In rocky times, it’s up to the leaders to keep employees calm, research finds

This year Australian businesses have endured the greatest number of insolvencies since 1999, but a key challenge for leaders in tough times is minimising employee worries, new research finds.

Researchers from Monash University, University of Queensland and the Palladium Group found chief executives who took a communicative approach through challenging times such as downsizing, mergers or administrations, reduced the anxiety felt by employees.

The research into 40 CEOs from ASX200 companies found that leaders who communicated a shared vision for the business and encouraged teamwork helped minimise staff uncertainty in times of strategic change.
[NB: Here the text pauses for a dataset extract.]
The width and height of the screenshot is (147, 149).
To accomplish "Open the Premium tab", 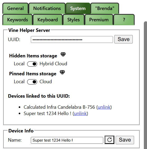I will click(99, 20).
Monash University Department of Management associate professor Giles Hirst says most employees feel uncertain of their status, power and role in times of a company restructure.

He says many employees focus on personal security rather than cooperating with a common goal for the business.
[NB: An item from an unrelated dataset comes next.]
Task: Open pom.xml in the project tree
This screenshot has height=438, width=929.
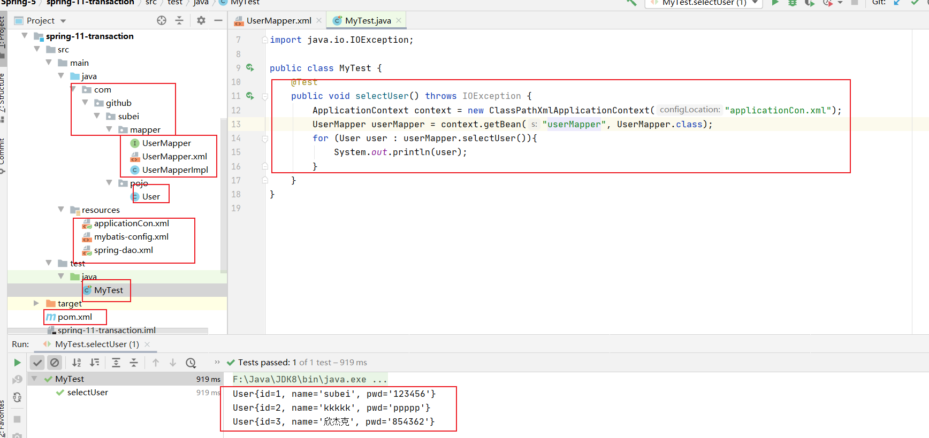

He told SmartCompany that the survey showed it was important for employees to “have a sense of meaning” regarding the business, with a “narrative” about the company proving to be helpful in times of stress.
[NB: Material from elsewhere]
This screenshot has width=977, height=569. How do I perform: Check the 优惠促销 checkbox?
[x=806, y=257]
“People don’t just work for a pay check, they work for meaning,” he says.

He cites Australian muesli business Carman’s as a good example of a company with a story, which helps employees feel connected to the business and fosters a shared sense of where the company is heading.

Hirst says the survey revealed that in times of change, new roles and responsibilities should not be forced on employees, but rather should evolve more gradually. Conversations and planning are key to this.

Researchers found that a good approach was to give employees the opportunity to meet with managers to discuss their role, and to work through how they can adjust their roles and responsibilities to align with the company’s changing strategy.

He says Australian businesses had more short-term goals and were more reactive than companies in Europe, which had longer-term plans in place. He explains that short-term vision can be more unsettling for employees.

“We know from psychological studies that a lack of a plan or control, or a feeling of disempowerment, can lead to stress and depression,” he says.

Hirst says the research, which was both qualitative and quantitative, will be expanded across a further 25 countries and 700 CEOs.

Other Australian researchers included Dr Simon Moss from the Monash University School of Psychology and Psychiatry, and University of Queensland’s Professor Charmine Hartel.

The research was part of an Australian Research Council Linkage Grant in collaboration with the Palladium Group.